First problem was throat depth of my bead roller. I wanted to put 3 vertical beads in the panel but I was about 1 1/2" short of reaching the center. I had to regroup and remeasure for only 2 beads. I had some minor clearance issues because of the side but I was able to work through and successfully put 2 beads down the the panel.

Pugs you were right it flimmed a bit on the first bead at about 1/2 way. It caught me by surprise. but once I re supported it and finished the bead and it straightened right out. I could tell a big improvement in the strength when I finished both beads.

I made note to myself to put some kind of fence on my bead roller as it is a big pain to only have a line to follow. Another item I noted was the position of the forward reverse switch. It needs to be accessible to both sides.

This is by far a long way from show car look but at lease it is solid new and it fits..

One of the things I needed to know before I rolled this was just how much clearance was between the skin and shell. I took a couple of plastic garbage bags and laid one out on the inside of the skin. I then took a bunch of play doh and rolled them roughly into about 1/2" ropes and laid them on the trash bag on the skin. I laid another trash bag over them then assembled the two pieces. of deck lid together. I then pushed some and wiggled the panel just to simulate usage. I pulled the two pieces apart and looked and the clay ropes. I had calculated to have 3/8" of space and the clay showed I had anywhere from 3/8" to 1/2" right where it is needed.

The next step will be to get a good covering of SPI epoxy over both or the pieces and when dry I will put the shell in place and set the rivets and close up the lower edge. Oh I will also add a 3 x 3 square of fat mat to insulate and quiet things inside.

I am hoping for cooperative weather next week so I can get these pieces primed and out of the way.
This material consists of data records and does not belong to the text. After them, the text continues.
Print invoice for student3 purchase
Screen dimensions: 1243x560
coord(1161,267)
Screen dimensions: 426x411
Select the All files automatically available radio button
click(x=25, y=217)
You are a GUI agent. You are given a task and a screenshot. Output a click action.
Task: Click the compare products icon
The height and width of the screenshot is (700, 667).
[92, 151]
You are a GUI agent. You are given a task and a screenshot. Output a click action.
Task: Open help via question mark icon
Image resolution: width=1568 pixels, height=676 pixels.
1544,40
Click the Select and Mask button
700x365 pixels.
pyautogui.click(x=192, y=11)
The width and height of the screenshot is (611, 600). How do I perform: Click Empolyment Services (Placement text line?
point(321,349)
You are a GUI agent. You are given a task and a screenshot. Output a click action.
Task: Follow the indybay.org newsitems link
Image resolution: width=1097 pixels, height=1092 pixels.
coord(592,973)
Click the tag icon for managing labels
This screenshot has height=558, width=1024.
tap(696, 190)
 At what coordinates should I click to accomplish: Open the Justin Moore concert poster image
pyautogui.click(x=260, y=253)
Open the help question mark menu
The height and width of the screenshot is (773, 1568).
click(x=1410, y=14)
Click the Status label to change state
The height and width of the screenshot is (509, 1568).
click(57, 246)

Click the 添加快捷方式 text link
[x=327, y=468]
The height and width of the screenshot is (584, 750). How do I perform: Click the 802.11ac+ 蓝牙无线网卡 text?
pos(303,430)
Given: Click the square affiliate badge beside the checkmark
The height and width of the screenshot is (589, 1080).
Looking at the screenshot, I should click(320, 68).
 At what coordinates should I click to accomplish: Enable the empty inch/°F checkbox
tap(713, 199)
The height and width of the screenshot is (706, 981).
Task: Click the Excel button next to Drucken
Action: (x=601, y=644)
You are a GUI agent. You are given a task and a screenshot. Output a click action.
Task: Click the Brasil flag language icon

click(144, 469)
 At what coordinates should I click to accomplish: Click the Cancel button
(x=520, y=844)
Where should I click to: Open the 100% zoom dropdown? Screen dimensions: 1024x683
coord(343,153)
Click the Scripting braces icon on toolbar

I think both doors are next. I am hoping for an easier time as I have all the parts that were damaged in new steel and I don't anticipate any trouble. I need to get the doors done before I set it on the chassis and mock up the body mounts and other items I haven't realized yet will need to be done then.

Still lots to do but I think I can do it. :cool::cool:
Nice.

Now you just need to finish the ends of your beads.
If you take a piece of tube the same diameter as the OD of your bead, you cut about 1/2 the tube off one end about 1/2" deep and use it as a punch. Hammer it around the end of the bead and it will round it up nicely.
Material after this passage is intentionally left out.